2008 Year of Unknown Innovators Part 2

My name is Ajit, and I am a founder of Invention Labs. I started Invention Labs in June 2007 with three of my friends from college. We felt that the culture of institutionalized Invention, which has contributed so much to the power of countries like the US and Japan, is lacking in India today. We started Invention Labs with the intention of creating innovative products for an Indian market, by building a team of highly talented engineers and business people with a strong India focus.

The concept for Invention Labs has been in my head for many, many years now. As a child, my thinking was shaped by a keen interest in science and mathematics, and a love for science fiction. My father was a scientist, and both my parents encouraged me to experiment at home. My childhood toys included various chemistry sets, a microscope and an electronics kit.

I think it was from science fiction books, movies and TV serials that I developed the dream of becoming an inventor. I had an excellent education in school, where my teachers encouraged and appreciated my interest in science. I briefly considered a career in mathematics, but I decided in favor of Electrical Engineering when into IIT Madras in 1998. In IIT Madras, I found a very warm and conducive atmosphere to fully explore my interest in creating things. I also had a very close circle of friends who were all keen about starting up their own companies. Those were the days when people like Sabeer Bhatia became famous for making a lot of money through entrepreneurship. Many of those friends today have their own companies, or are with leading venture capitalists, or are on the verge of starting up themselves.

I got a job in the US directly after my education in IIT Madras, but while waiting for my visa, I worked under Prof Ashok Jhunjhunwala as a project officer. I teamed up with L Kannan, another IIT Madras alumnus and inventor, who had just begun work on a rural ATM. We were a great team, combining my knowledge of electronics with his knowledge of mechanical engineering. The rural ATM we began in 2003 is now being developed by Kannan's company Vortex, and is undergoing pilots in various places around the country. Kannan was also developing a novel spinning machine with TePP funding, and that was the first I heard of Government support for innovation.

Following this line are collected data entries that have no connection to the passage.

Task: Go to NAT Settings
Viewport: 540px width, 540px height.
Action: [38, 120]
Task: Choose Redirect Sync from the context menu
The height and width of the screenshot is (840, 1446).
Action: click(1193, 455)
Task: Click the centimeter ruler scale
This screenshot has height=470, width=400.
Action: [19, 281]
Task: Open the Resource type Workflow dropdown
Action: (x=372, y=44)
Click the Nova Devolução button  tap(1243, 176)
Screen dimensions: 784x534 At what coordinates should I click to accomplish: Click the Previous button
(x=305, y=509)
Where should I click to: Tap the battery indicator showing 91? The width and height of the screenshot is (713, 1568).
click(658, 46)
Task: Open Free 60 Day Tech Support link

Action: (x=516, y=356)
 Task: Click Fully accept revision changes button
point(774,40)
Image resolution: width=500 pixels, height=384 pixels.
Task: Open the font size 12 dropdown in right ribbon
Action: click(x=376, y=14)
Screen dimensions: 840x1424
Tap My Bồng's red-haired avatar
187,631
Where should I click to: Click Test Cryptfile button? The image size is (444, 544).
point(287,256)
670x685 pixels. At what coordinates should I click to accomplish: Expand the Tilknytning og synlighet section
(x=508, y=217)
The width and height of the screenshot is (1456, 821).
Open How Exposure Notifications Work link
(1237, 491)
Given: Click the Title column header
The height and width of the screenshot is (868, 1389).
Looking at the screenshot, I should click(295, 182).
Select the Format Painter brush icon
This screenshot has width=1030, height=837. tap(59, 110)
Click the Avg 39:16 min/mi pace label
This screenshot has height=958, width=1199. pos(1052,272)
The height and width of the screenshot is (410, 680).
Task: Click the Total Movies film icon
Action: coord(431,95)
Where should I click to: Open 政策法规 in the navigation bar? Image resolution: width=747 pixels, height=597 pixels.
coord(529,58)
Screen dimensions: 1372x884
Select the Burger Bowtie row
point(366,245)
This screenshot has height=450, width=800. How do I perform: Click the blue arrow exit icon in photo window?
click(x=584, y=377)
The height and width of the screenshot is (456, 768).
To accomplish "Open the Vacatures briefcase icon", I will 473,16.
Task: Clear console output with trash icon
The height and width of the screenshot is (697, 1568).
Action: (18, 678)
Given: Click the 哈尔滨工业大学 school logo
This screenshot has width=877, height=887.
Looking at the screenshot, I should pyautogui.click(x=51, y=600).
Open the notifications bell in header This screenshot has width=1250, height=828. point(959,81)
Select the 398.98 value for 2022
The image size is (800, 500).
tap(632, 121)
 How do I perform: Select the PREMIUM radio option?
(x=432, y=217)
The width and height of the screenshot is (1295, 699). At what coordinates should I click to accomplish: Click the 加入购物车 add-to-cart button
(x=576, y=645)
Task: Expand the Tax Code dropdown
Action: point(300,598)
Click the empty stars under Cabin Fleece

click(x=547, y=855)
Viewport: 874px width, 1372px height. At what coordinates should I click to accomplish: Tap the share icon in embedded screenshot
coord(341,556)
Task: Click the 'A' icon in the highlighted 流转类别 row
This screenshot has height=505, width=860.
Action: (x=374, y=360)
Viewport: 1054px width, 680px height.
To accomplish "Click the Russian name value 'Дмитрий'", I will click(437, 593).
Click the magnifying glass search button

When I went to the US, I was very clear that I would return in three years to start up. As it happened, I spent four years there, learning the realities of Engineering. I was very fortunate to have a good manager in the US, who took pains to guide me into becoming a mature engineer. I was also fortunate that the division of the company that I joined in the US had just begun work on a new product. In four years, I experienced first-hand what goes into taking a product from an idea to the market.

I kept my eyes open in the US for a strong team to start up with. Eventually, I found my partners through old IIT contacts. One friend was a batch-mate of mine who went on to do his MBA and was working in Dubai for KPMG. He went on to head the products marketing team at Invention Labs. Another friend was my junior, who was excellent at organizing things and getting things done, and was working for a leading financial company in the US. He is now the CEO of Invention Labs. A third friend is the best mechanical engineer I know, and he shares the responsibilities of engineering new products at Invention Labs with me.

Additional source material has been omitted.